• [What is expected]: At the line that holds "Where should I", start repeating, and keep going exactly through the final line of the material; include both ends and skip the pictures.

• [Given entries]:
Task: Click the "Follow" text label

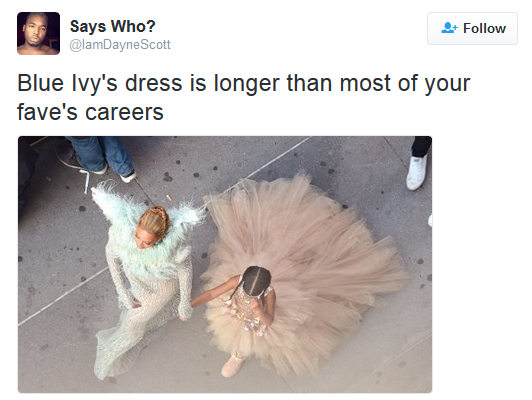Action: click(x=484, y=28)
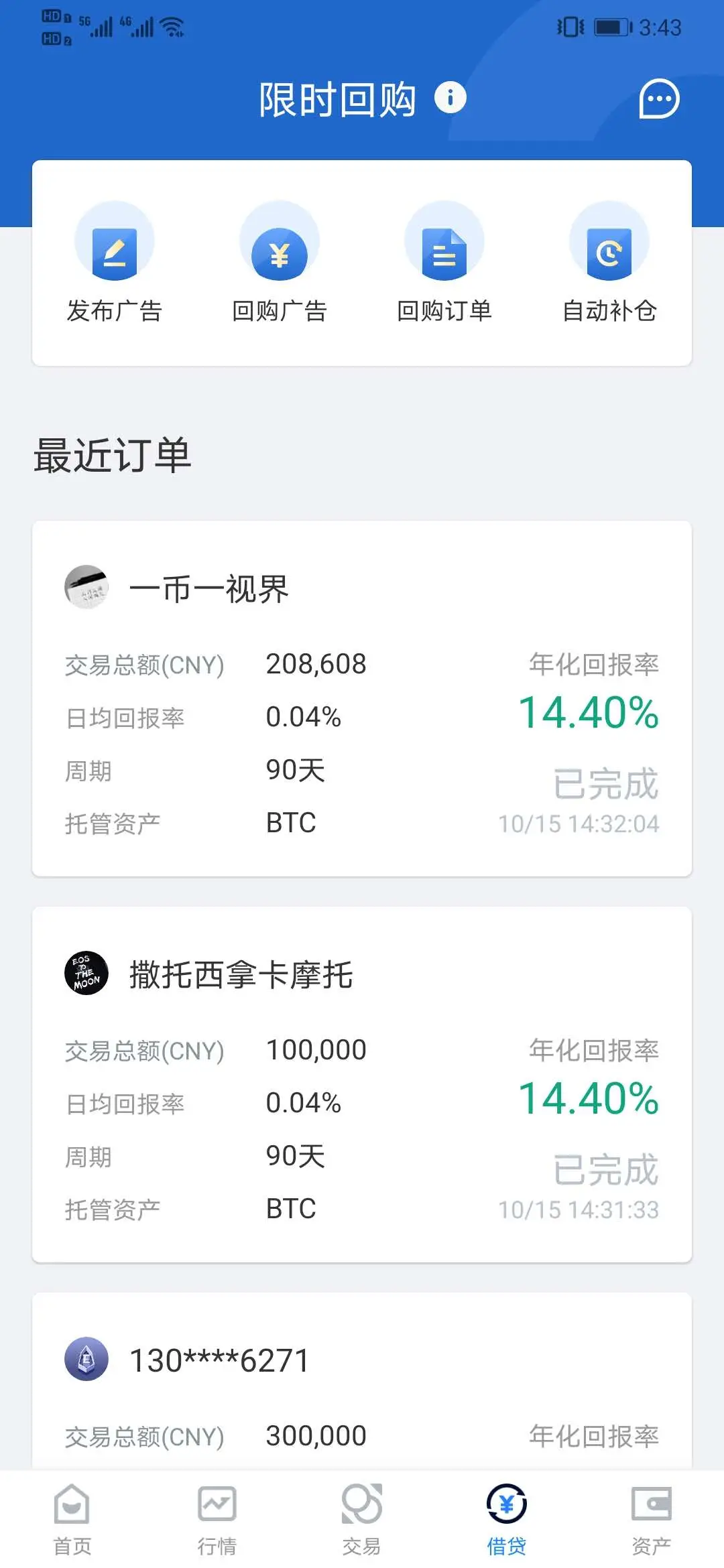Tap the info icon beside 限时回购
Image resolution: width=724 pixels, height=1568 pixels.
pos(450,98)
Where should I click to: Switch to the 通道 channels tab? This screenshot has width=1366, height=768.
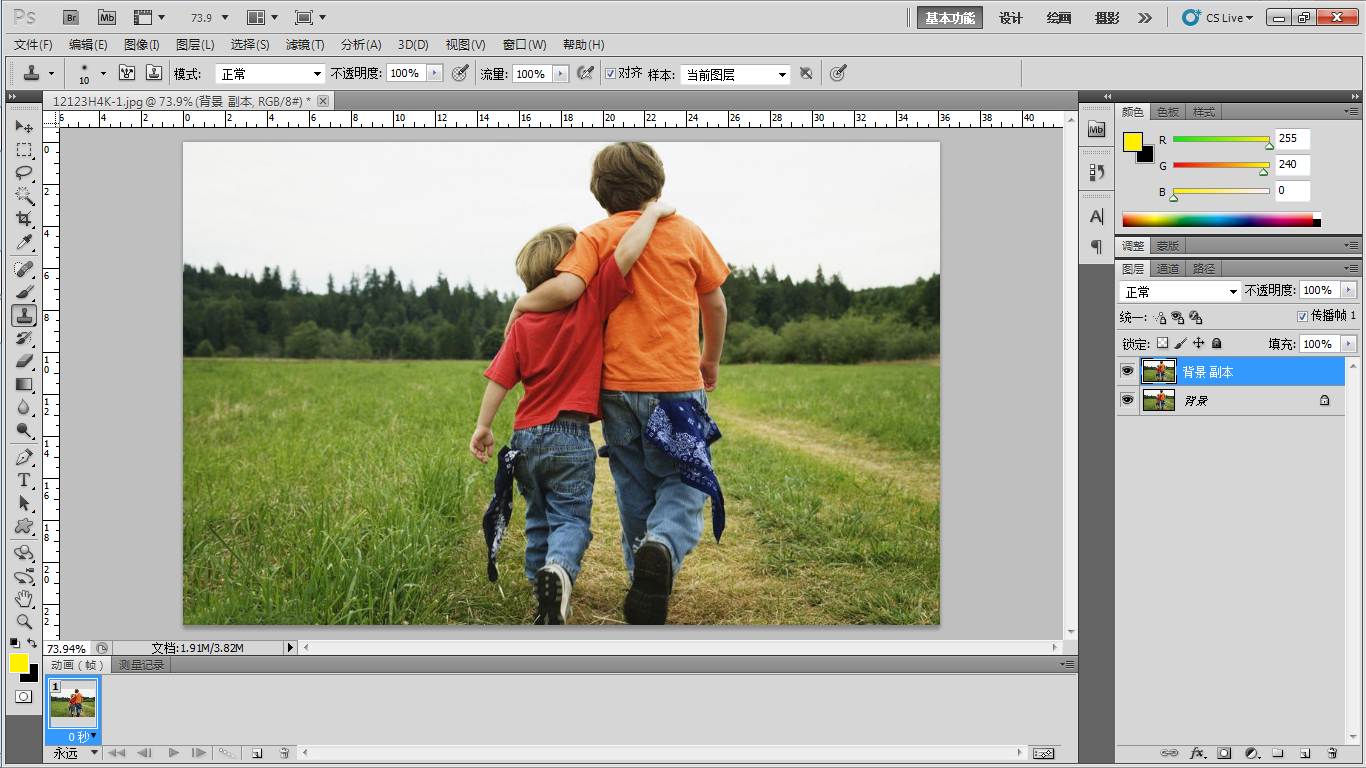(1167, 269)
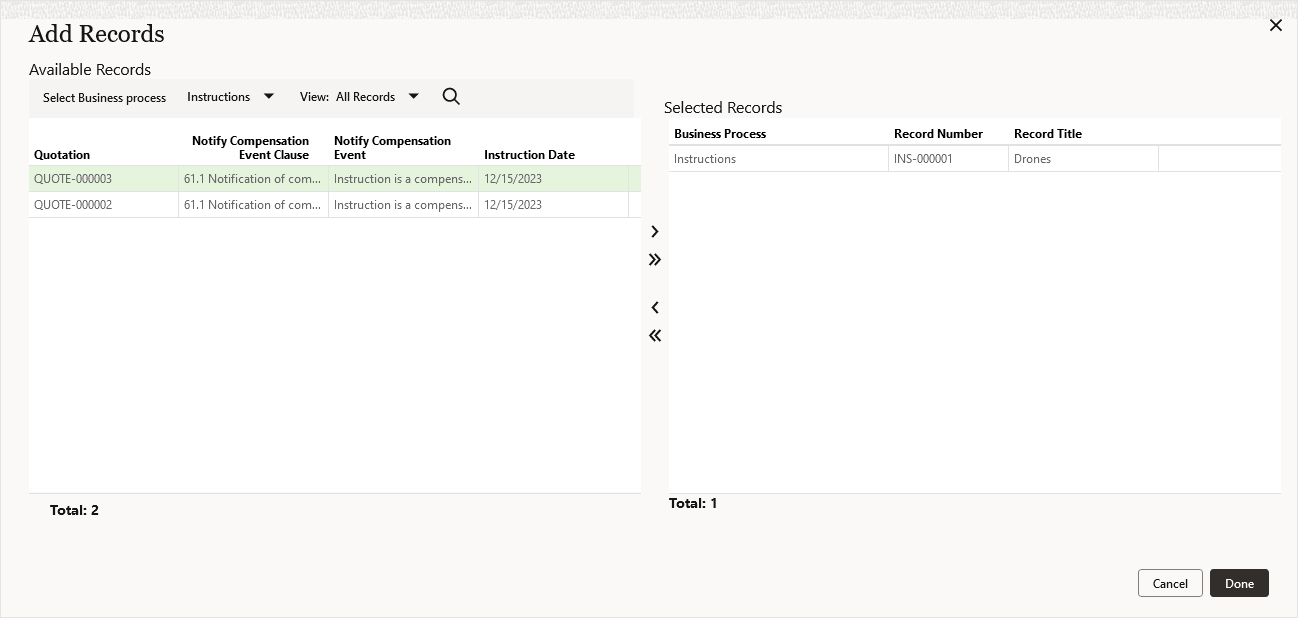Move highlighted record right with single chevron
This screenshot has width=1298, height=618.
click(x=655, y=231)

• [Answer to this task]:
Where should I click to: Switch to the 通道 channels tab? This screenshot has width=1366, height=768.
(1167, 269)
Move highlighted record right with single chevron
This screenshot has width=1298, height=618.
click(x=655, y=231)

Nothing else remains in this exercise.